The following editorial appeared in The Washington Post.
This month, the growing movement urging parents to opt their children out of standardized school testing received a well-deserved shaming from national civil rights groups. They pointed out that students who sit out tests sabotage the collection of data that is critical in gauging the progress of students who are most at risk. Good for them for calling out the anti-test advocates who have misappropriated the language of the civil rights movement to justify an effort that can only end up hurting poor children of color.
A dozen civil rights groups, including the NAACP, the Leadership Conference on Civil and Human Rights, the National Council of La Raza and the National Disability Rights Network, issued a statement lambasting the push to opt-out of tests that seems to be picking up some steam in well-to-do communities. Students who refuse to take the tests required by federal law are, as The Post’s Emma Brown reported, still only a sliver of all test-takers, but the numbers are increasing, fueled by angst (unjustified, to our minds) over new tests aligned with the Common Core.

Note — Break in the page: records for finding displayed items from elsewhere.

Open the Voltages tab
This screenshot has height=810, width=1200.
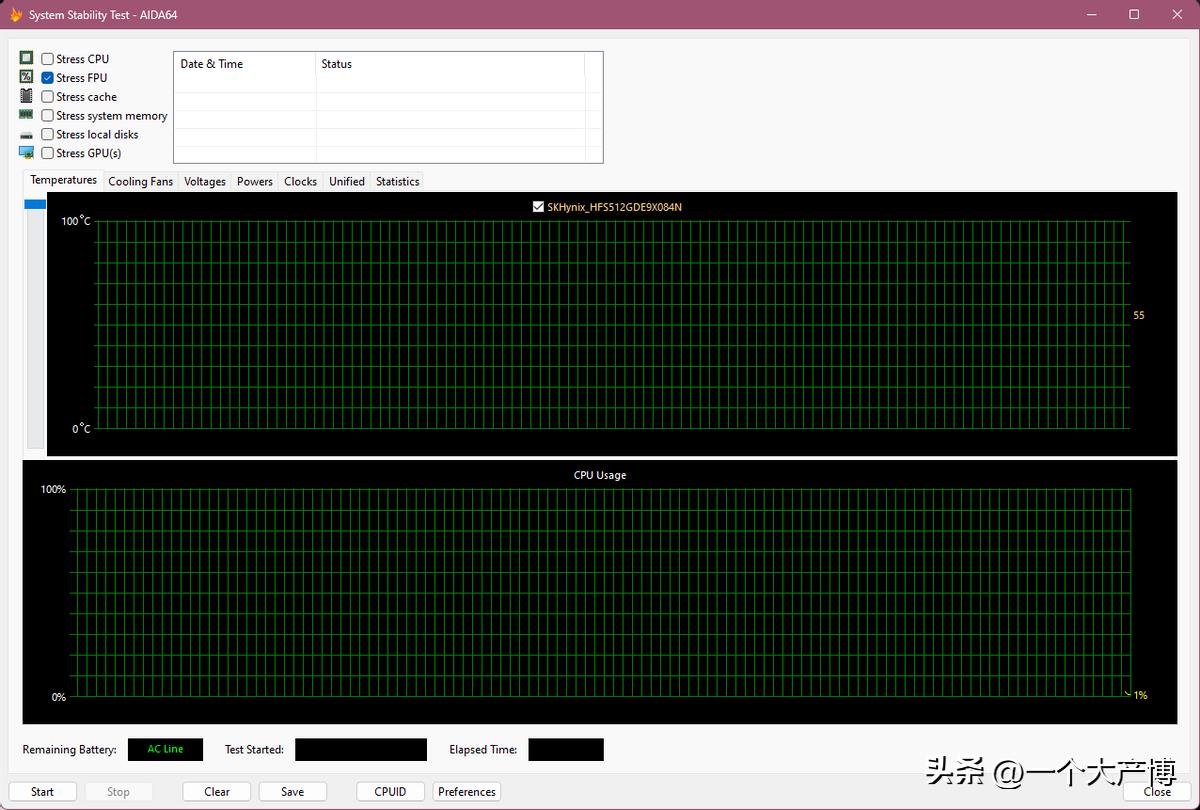(204, 181)
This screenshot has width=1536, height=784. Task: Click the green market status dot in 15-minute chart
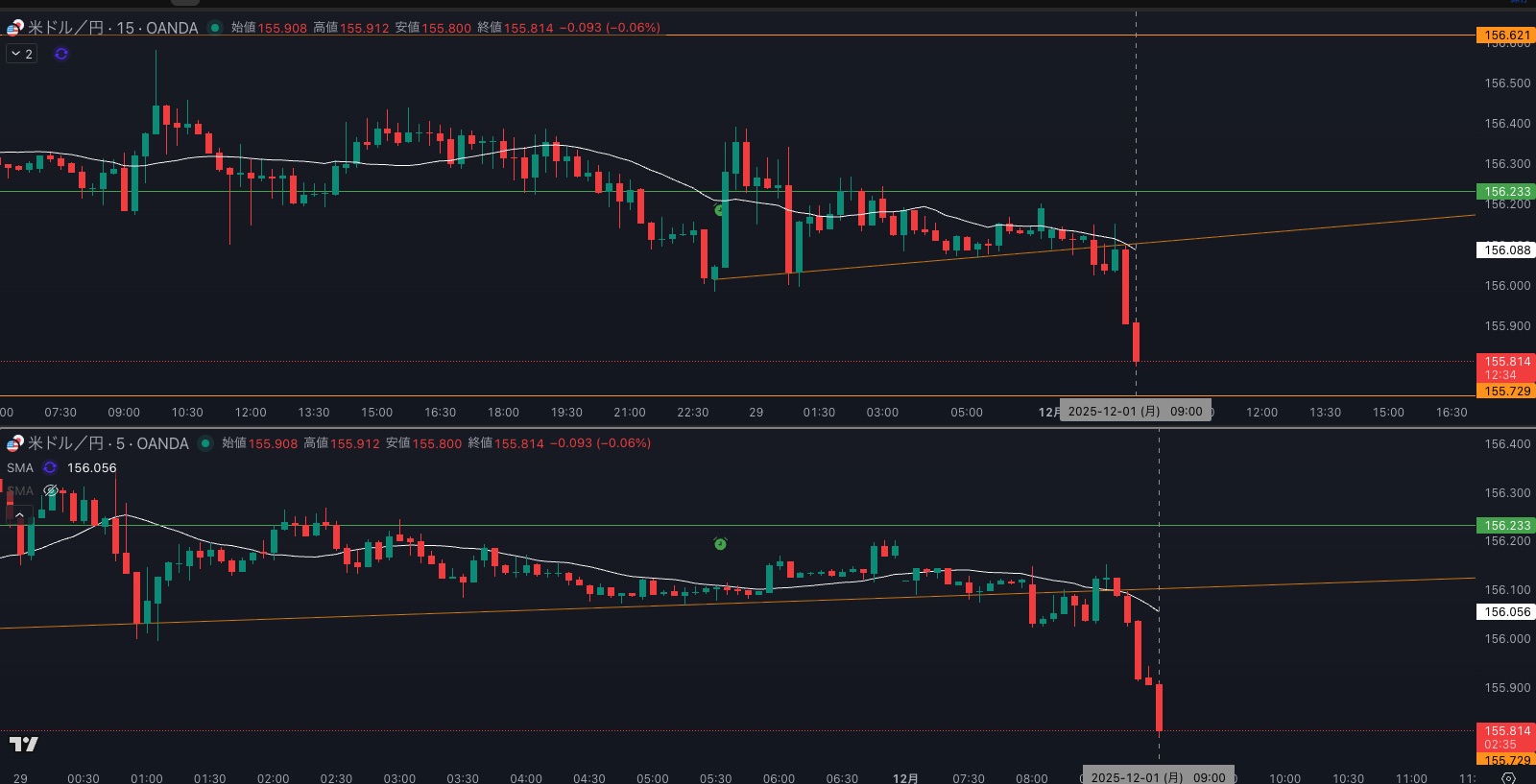pyautogui.click(x=215, y=28)
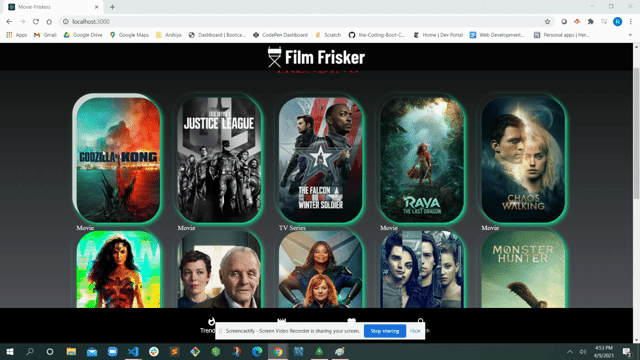Open Visual Studio Code from the taskbar
Image resolution: width=640 pixels, height=360 pixels.
[x=133, y=351]
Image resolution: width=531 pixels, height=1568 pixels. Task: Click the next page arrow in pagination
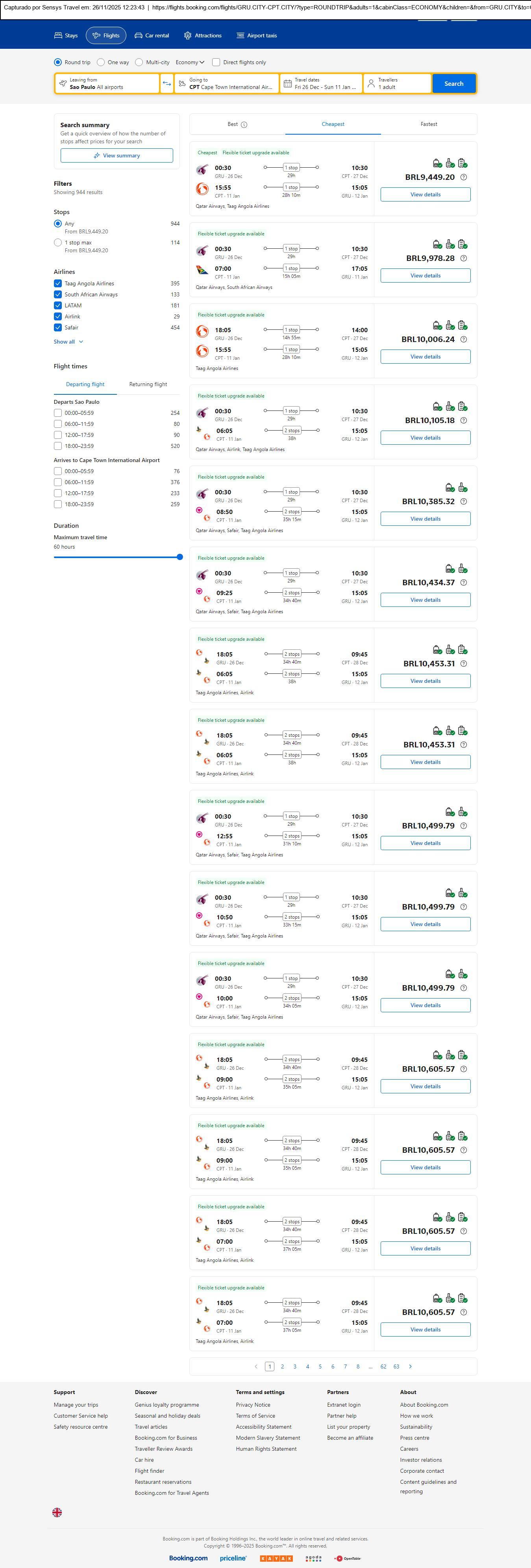(x=411, y=1366)
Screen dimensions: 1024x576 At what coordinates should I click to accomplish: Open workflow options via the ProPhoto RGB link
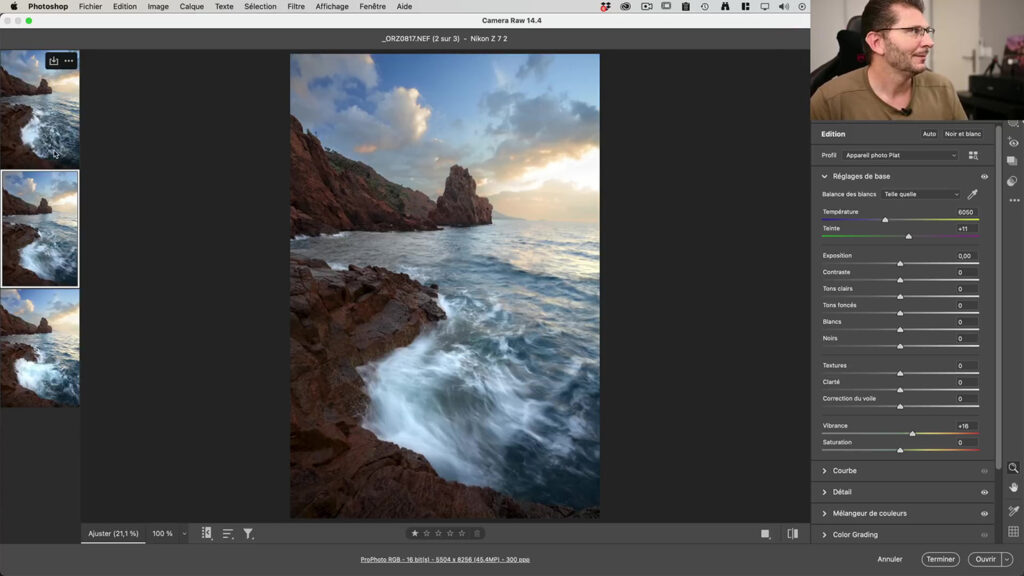446,557
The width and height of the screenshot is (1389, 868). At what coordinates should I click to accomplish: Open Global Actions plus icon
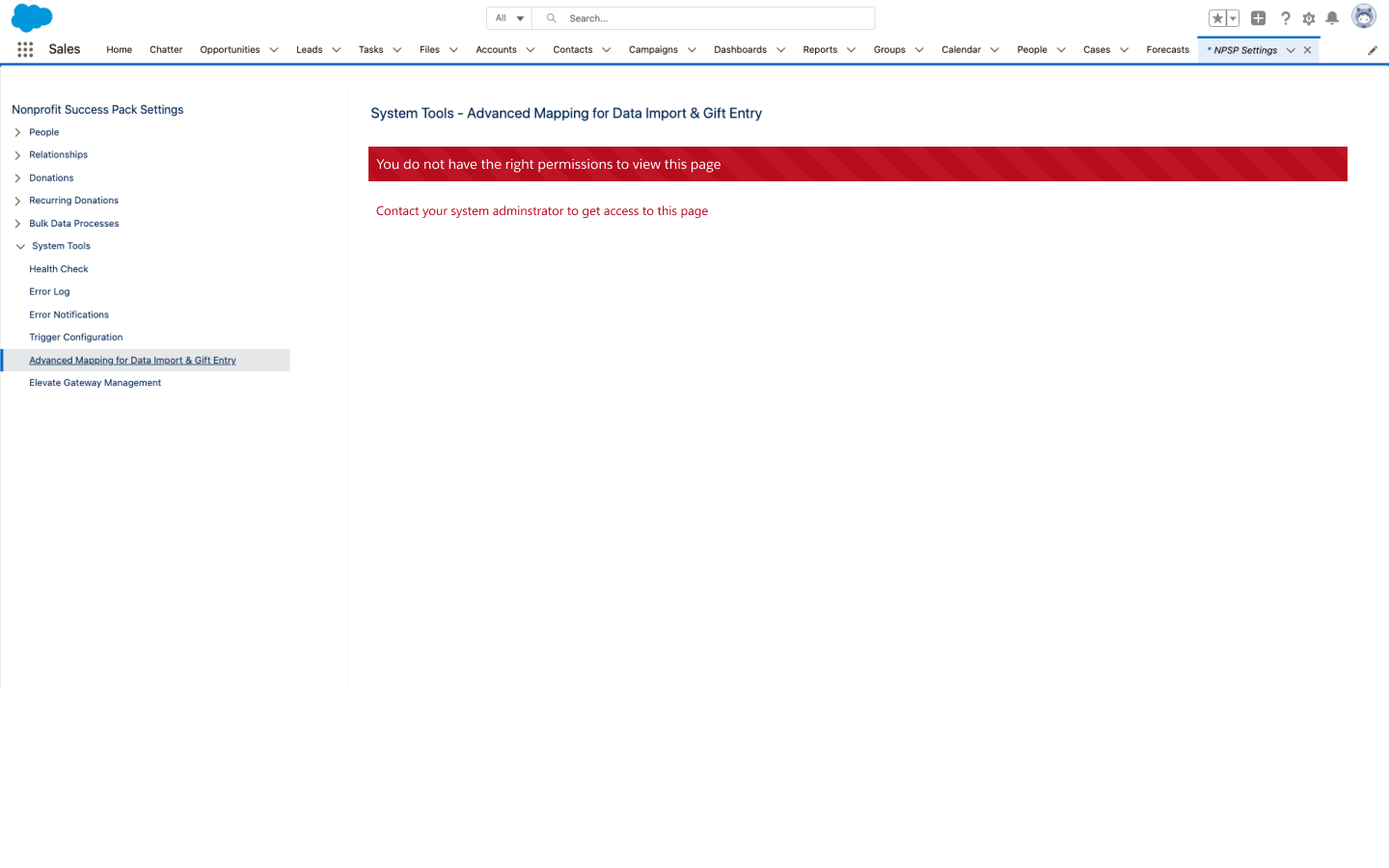(1258, 17)
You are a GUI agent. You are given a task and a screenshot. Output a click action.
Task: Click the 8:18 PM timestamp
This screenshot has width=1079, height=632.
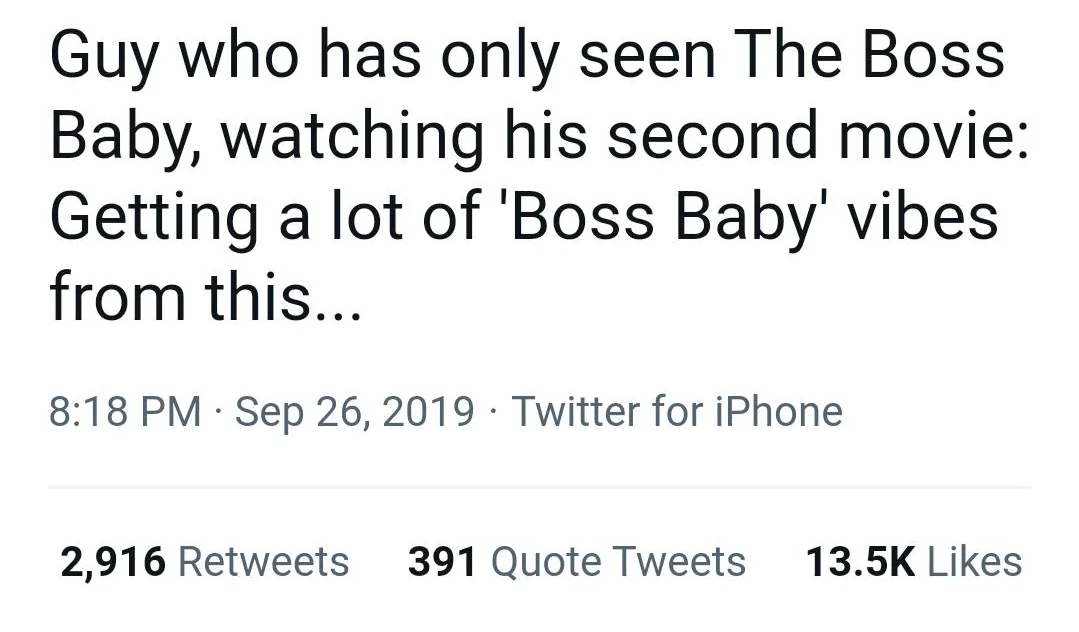pos(125,411)
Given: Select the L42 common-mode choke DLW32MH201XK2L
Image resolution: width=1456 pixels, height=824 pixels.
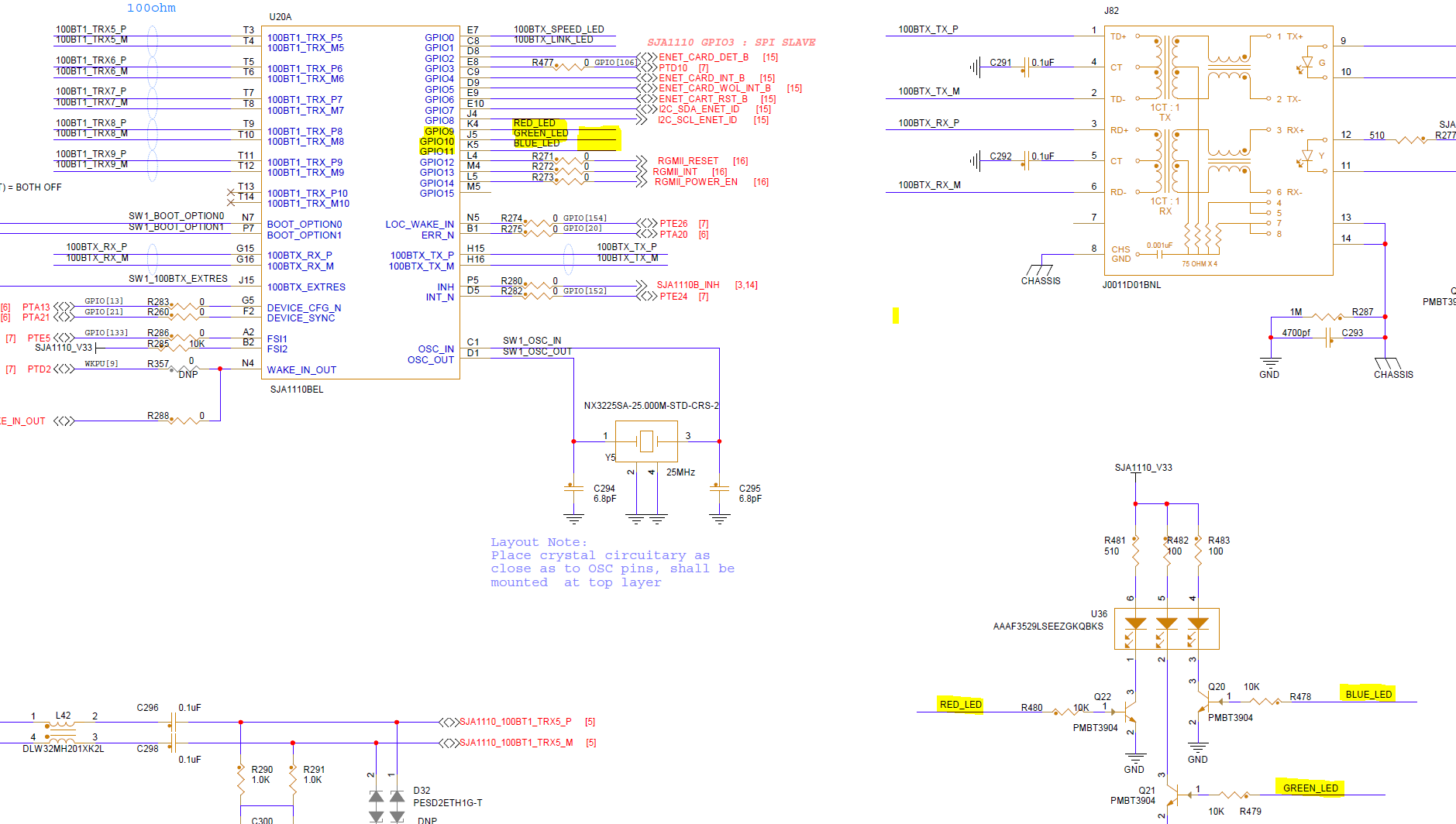Looking at the screenshot, I should click(x=62, y=733).
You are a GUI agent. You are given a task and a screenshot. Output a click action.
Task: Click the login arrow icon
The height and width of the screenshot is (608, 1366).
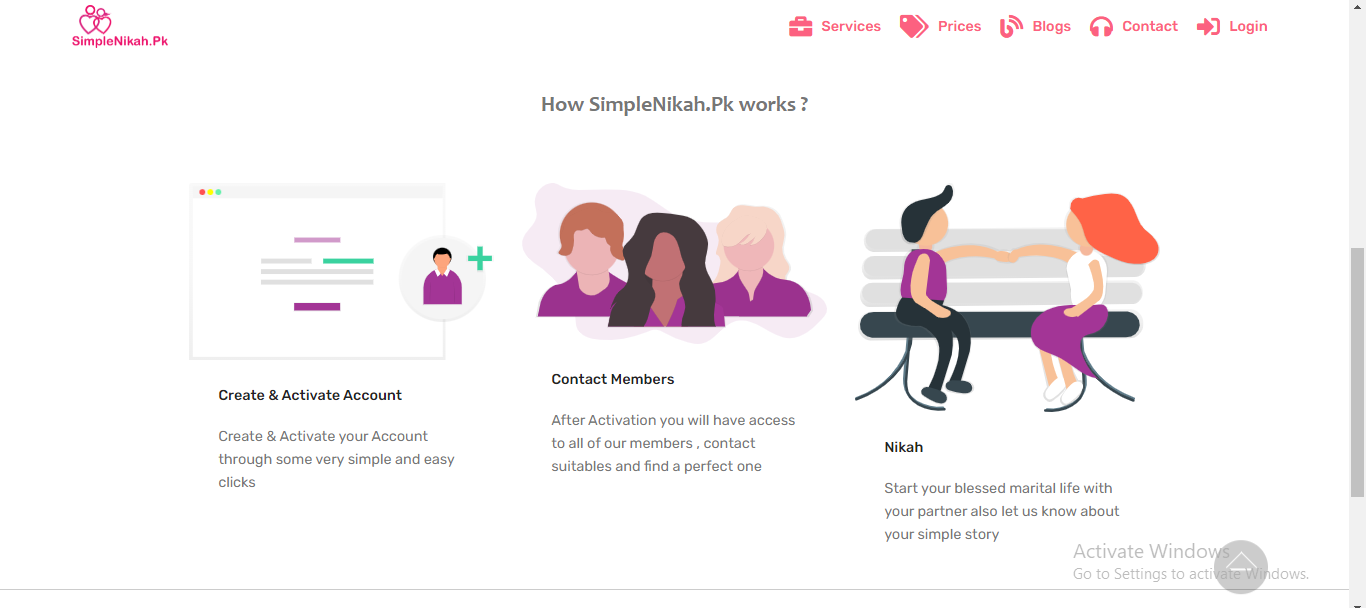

“For the civil rights community, data provide the power to advocate for greater equality under the law,” the groups said. They reminded everyone how easy and routine it had been for schools to ignore disparities between at-risk students — those of color, from low-income families and with disabilities — and their white peers until No Child Left Behind required annual tests. Annual tests are a powerful tool in forcing fairness. “Our communities had to fight for this simple right to be counted, and we are standing by it,” the groups vowed.
It’s particularly distasteful that some anti-test advocates have tried to liken these critical annual assessments to the biased tests used to suppress black voters during segregation, presenting playing hooky as somehow a noble act of civil disobedience. No doubt some systems test too often. But sitting out tests that have proven essential in lifting the achievement of at-risk students is shortsighted, if not selfish. That the opt-out movement has been given a boost by teachers unions, as was the case in New York, suggests the issue has less to do with student or civil rights than with the unions’ allergy to accountability.
School districts that experience low student test participation rates could see a loss of federal funds. We hope it doesn’t come to that and that, instead, the powerful appeal of these civil rights groups leads parents to think about the ramifications their decisions hold for other students who may be more in need of help.